> TASKS TO COMPLETE:
A: In the blog post about The Defect, what did the gunman at Watts Bar hit?
B: Name every nuclear power station mentioned in the blog post about The Defect.
C: Carry on the blog post about The Defect from its last sentence.

Saturday, May 7, 2016

The Defect by Jeff Bailey is Based on True Events




MH-1A, Gatun Lake

I have a lot of fun with my story lines. I base all of my stories on real events in the history of nuclear technologies. The Defect is based on real events at Watts Bar NPS and Three Mile Island NPS. At WattsBar, a gunman, wearing a hooded coat, fired several shots at a security guard. He missed the guard but managed to hit the guard’s truck. News articles says that the gunman escaped in a boat. When I worked at the MH-1A Army NPS on Lake Gatun in the Panama Canal Zone, we had tell local fishermen that they weren’t allowed to fish inside the marked area on several occasions.
Three Mile Island, NPS
At Three Mile Island, the reactor eventually melted down from a loss of reactor coolant. Two things contributed to the loss of coolant: a defect air solenoid valve and operator error. Compare the news release in The Defect with the Wikipedia page.
These things can and do happen. Because I was in the industry for so long, I know that they happen more frequently than the average person realizes. That’s what makes these stories interesting for me. I wrote several of the operating and power plant scenes in The Defect from my own experiences as an operator, especially in the control room. I don’t have documentation to support the stories, so all I can do is claim that they are fiction.
In my current project, I’m a Marine, the story takes place at the weapons maintenance at Fort Sill, OK. As a nuclear weapons maintenance technician, I was stationed at the maintenance facility at Ft. Sill. I went in and out of the Ft. Sill back gate on many occasions. My friends and I spent many days of relaxed recreation on Lake Lawtonka. The main character, I’m a Marine is a personification of my oldest granddaughter, Corporal Kalli Bailey, who is a Marine Corp. Aviation Firefighter.

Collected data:
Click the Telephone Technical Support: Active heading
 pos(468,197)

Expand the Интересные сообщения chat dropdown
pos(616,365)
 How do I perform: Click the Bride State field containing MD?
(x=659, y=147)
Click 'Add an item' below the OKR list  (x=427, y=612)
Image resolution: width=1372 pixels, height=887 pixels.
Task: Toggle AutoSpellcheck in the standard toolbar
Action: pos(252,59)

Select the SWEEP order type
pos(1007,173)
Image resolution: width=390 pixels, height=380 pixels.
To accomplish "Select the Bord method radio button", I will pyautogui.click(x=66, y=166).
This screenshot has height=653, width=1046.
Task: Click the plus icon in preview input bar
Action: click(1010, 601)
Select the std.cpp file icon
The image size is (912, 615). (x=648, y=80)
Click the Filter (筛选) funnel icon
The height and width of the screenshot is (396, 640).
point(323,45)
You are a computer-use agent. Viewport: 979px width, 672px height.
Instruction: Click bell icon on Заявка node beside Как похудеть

> ANSWERS TO THE EXERCISES:
A: The security guard's truck.

B: Watts Bar NPS, Three Mile Island NPS, and the MH-1A Army NPS on Lake Gatun.

C:
Lake Lawtonka
Cassie.
The Chilcoat Project is based on an actual theft of nuclear weapons secrets (obsolete and inconsequential secrets) from a national research facility in New Mexico by a Chinese exchange researcher using the onsite email system. I also used my seventeen years as a researcher scientist at a national laboratory as story fodder in the laboratory descriptions and scenes.
Wine Country takes place in Pacific Northwest Wine Country. I live in the middle of that wine country. The Hanford Nuclear Reservation and the Pacific Northwest National Laboratory are two of largest employers in the area. My second granddaughter, who is a medical technician, was the inspiration for the character, Abby. Yes, we avid NCIS fans. The story is based on a real news account of ‘The Radioactive Boyscout’ who lived in Michigan. He accumulated so much radioactive material from legal, but minuscule, sources that the government had to condemn his family’s home and make it a Super Fund clean-up site. Blend the stories together, move them to the Pacific Northwest, add a measure of fiction and I have, what I feel, is good story.